* Work to be completed:
Everything from the first line of the entries below through the line holding "WMS-Werbung (335, 821)" must be printed exactly as written.

* Study material:

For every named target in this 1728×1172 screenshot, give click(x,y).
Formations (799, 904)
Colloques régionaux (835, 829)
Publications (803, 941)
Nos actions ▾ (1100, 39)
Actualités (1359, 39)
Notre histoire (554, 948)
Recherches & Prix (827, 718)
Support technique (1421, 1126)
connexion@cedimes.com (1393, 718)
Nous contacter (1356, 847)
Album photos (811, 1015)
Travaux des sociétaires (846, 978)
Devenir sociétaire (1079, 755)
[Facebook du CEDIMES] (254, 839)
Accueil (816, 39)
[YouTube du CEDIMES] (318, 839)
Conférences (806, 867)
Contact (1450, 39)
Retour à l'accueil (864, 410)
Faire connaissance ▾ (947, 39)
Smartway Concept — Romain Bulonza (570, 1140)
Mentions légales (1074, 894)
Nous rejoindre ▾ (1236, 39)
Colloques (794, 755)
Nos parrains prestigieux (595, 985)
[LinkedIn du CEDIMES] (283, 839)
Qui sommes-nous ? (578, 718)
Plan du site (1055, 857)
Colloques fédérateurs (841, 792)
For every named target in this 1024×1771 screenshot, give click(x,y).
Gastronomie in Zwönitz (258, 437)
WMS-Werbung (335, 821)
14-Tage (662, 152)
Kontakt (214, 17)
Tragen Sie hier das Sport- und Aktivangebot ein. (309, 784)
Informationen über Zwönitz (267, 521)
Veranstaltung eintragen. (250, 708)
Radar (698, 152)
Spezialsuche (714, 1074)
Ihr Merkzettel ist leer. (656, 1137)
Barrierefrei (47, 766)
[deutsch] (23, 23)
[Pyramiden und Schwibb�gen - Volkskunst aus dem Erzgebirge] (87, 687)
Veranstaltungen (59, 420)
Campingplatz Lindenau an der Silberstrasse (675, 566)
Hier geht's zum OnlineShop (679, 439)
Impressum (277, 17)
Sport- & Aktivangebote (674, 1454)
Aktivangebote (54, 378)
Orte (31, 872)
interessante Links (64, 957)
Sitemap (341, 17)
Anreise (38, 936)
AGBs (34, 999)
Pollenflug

* Solution to the problem:
For every named target in this 1728×1172 screenshot, give click(x,y).
Formations (799, 904)
Colloques régionaux (835, 829)
Publications (803, 941)
Nos actions ▾ (1100, 39)
Actualités (1359, 39)
Notre histoire (554, 948)
Recherches & Prix (827, 718)
Support technique (1421, 1126)
connexion@cedimes.com (1393, 718)
Nous contacter (1356, 847)
Album photos (811, 1015)
Travaux des sociétaires (846, 978)
Devenir sociétaire (1079, 755)
[Facebook du CEDIMES] (254, 839)
Accueil (816, 39)
[YouTube du CEDIMES] (318, 839)
Conférences (806, 867)
Contact (1450, 39)
Retour à l'accueil (864, 410)
Faire connaissance ▾ (947, 39)
Smartway Concept — Romain Bulonza (570, 1140)
Mentions légales (1074, 894)
Nous rejoindre ▾ (1236, 39)
Colloques (794, 755)
Nos parrains prestigieux (595, 985)
[LinkedIn du CEDIMES] (283, 839)
Qui sommes-nous ? (578, 718)
Plan du site (1055, 857)
Colloques fédérateurs (841, 792)
For every named target in this 1024×1771 screenshot, give click(x,y).
Gastronomie in Zwönitz (258, 437)
WMS-Werbung (335, 821)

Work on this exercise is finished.